◆ Exercise details
Starting at the line that contains "Click the teal vvv logo icon", output each line through the end of the data exactly, and nothing more.

◆ Records for the task
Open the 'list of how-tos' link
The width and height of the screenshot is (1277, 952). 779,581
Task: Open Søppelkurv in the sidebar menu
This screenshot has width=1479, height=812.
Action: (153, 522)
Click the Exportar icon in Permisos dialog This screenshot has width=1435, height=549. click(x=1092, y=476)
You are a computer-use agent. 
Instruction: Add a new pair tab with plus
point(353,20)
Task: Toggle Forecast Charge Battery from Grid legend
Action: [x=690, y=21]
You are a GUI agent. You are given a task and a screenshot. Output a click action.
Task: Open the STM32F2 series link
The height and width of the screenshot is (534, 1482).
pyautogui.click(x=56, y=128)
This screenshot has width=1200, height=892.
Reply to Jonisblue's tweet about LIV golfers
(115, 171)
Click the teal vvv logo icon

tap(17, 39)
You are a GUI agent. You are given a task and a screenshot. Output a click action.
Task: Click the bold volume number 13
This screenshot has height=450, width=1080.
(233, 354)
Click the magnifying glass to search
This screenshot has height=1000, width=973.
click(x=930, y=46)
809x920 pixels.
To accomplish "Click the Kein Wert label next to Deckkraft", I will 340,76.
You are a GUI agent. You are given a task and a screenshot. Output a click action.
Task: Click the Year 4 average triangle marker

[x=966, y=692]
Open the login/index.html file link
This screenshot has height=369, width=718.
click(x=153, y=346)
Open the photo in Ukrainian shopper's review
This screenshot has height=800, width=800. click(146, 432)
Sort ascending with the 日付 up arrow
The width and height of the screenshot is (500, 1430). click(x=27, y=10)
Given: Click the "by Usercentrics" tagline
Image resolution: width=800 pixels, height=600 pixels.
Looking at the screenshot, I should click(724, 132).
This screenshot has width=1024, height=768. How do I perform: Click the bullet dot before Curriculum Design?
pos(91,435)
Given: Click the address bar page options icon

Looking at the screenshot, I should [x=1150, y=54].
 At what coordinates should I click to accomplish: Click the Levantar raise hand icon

◆ Answer for this exercise
Click the teal vvv logo icon

tap(17, 39)
You are a GUI agent. You are given a task and a screenshot. Output a click action.
Task: Click the bold volume number 13
This screenshot has height=450, width=1080.
(233, 354)
Click the magnifying glass to search
This screenshot has height=1000, width=973.
click(x=930, y=46)
809x920 pixels.
To accomplish "Click the Kein Wert label next to Deckkraft", I will 340,76.
You are a GUI agent. You are given a task and a screenshot. Output a click action.
Task: Click the Year 4 average triangle marker

[x=966, y=692]
Open the login/index.html file link
This screenshot has height=369, width=718.
click(x=153, y=346)
Open the photo in Ukrainian shopper's review
This screenshot has height=800, width=800. click(146, 432)
Sort ascending with the 日付 up arrow
The width and height of the screenshot is (500, 1430). click(x=27, y=10)
Given: Click the "by Usercentrics" tagline
Image resolution: width=800 pixels, height=600 pixels.
Looking at the screenshot, I should click(724, 132).
This screenshot has width=1024, height=768. How do I perform: Click the bullet dot before Curriculum Design?
pos(91,435)
Given: Click the address bar page options icon

Looking at the screenshot, I should [x=1150, y=54].
 At what coordinates should I click to accomplish: Click the Levantar raise hand icon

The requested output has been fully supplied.